Perhaps you are asking, "When the event horizon forms in what used to be the core of the star, what happens to any stellar material that is still on the outside of the horizon, and to the light it emits?"
The answer to that is, from an outsider's view, the excess stellar material appears to sink and redshift into invisibility at the horizon.  Just like any other material that later approaches the horizon.
As for light emitted by the glowing stellar material, in general it depends on exactly where it is emitted from (with respect to the photon sphere distance). But  if we assume it is directed radially outward, yes it will escape, albeit very redshifted.  Light emitted radially outward anywhere outside the horizon can always escape.
(Note: I've been assuming a Schwartzchild, non-rotating black hole)
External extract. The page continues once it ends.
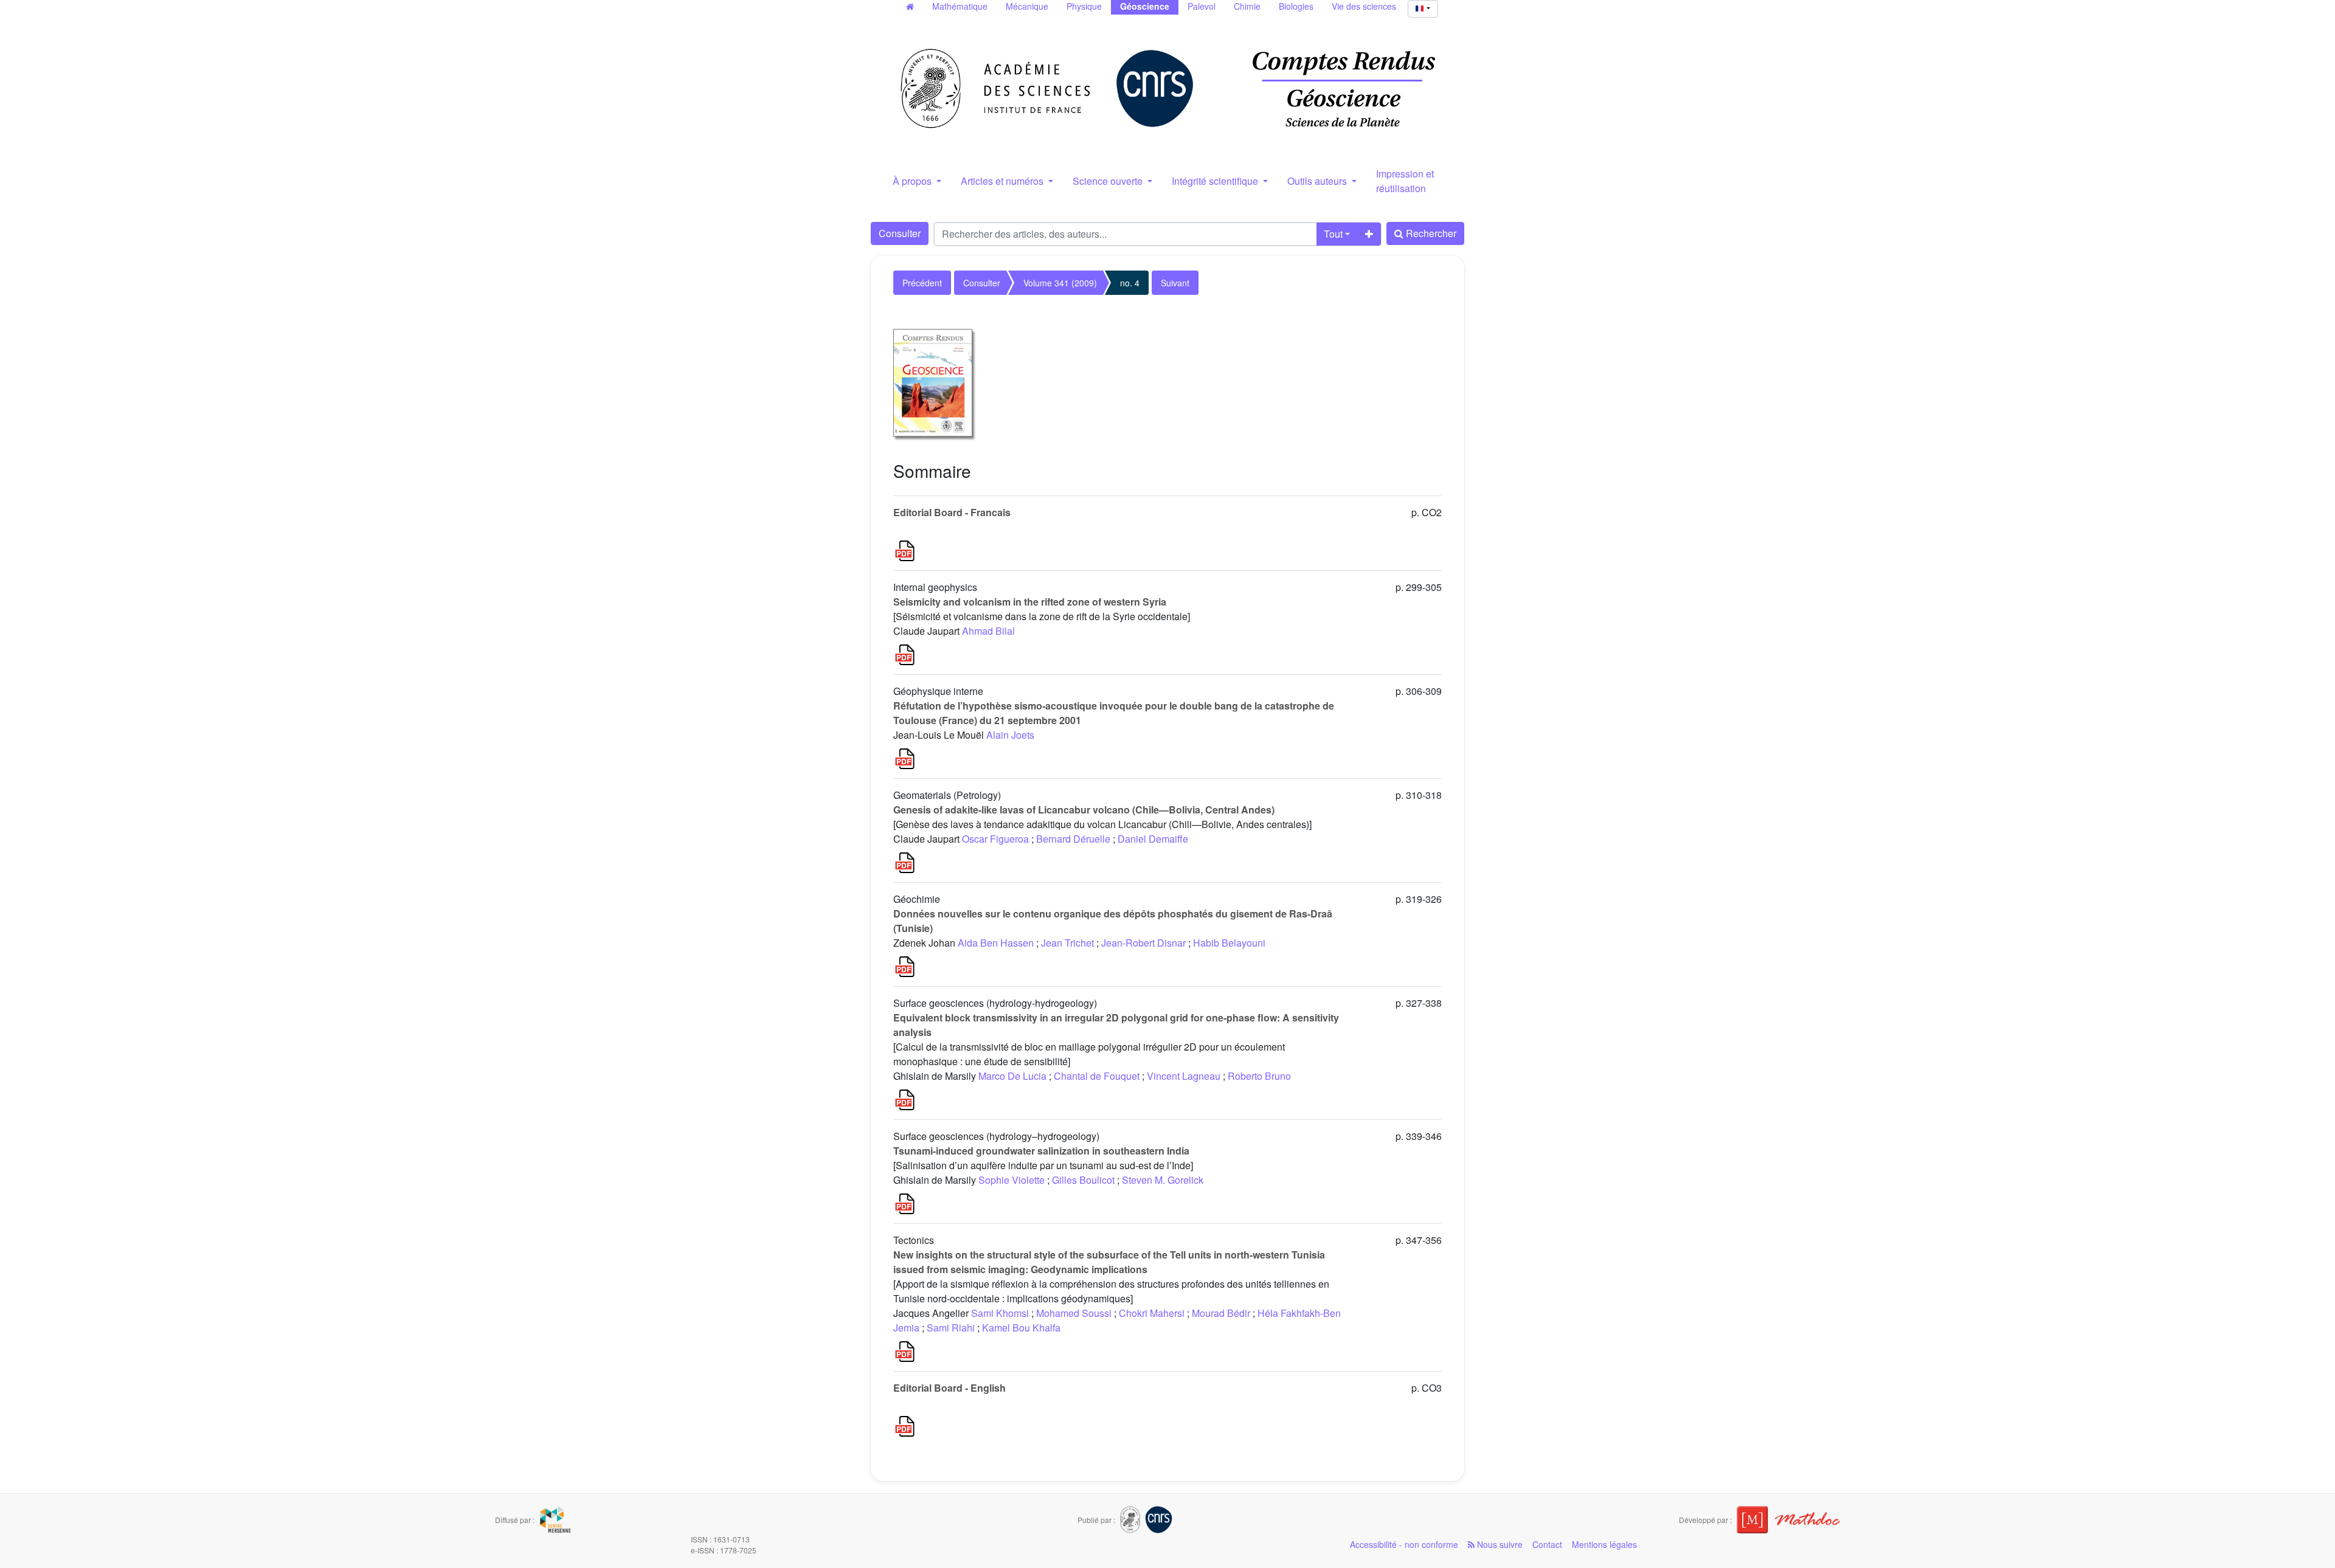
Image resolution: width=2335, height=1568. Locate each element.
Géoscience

Edit to address your comment:
Schwartzchild radius formula is:
$$R = \frac{2G}{c^2} M
$$
which is proportional to the mass $M$.  Actually every single object has a Schwartzchild radius, simply by plugging its mass into the formula.  Earth has one which is about 1.8 cm.  An event horizon can only form if all of that mass is compressed into a spherical region of radius $r$ where $r<R$.  So in the process of stellar collapse, we do not see a horizon start forming at microscopic size and then grow. The core material compresses until at some radius within the core, the material inside has a Schwartzchild radius greater than the radius it occupies.
A: Event horizons are defined, formally, by mathematically going to the final future of all geodesics in the spacetime, finding all of the geodesics that went into the black hole, and then taking the outer boundary of all of these geosdesics.
By this definition, any point outside the event horizon has some path to escape the black hole.  Any other detail is superflous, but it's kind of a tautology that is not interesting, too.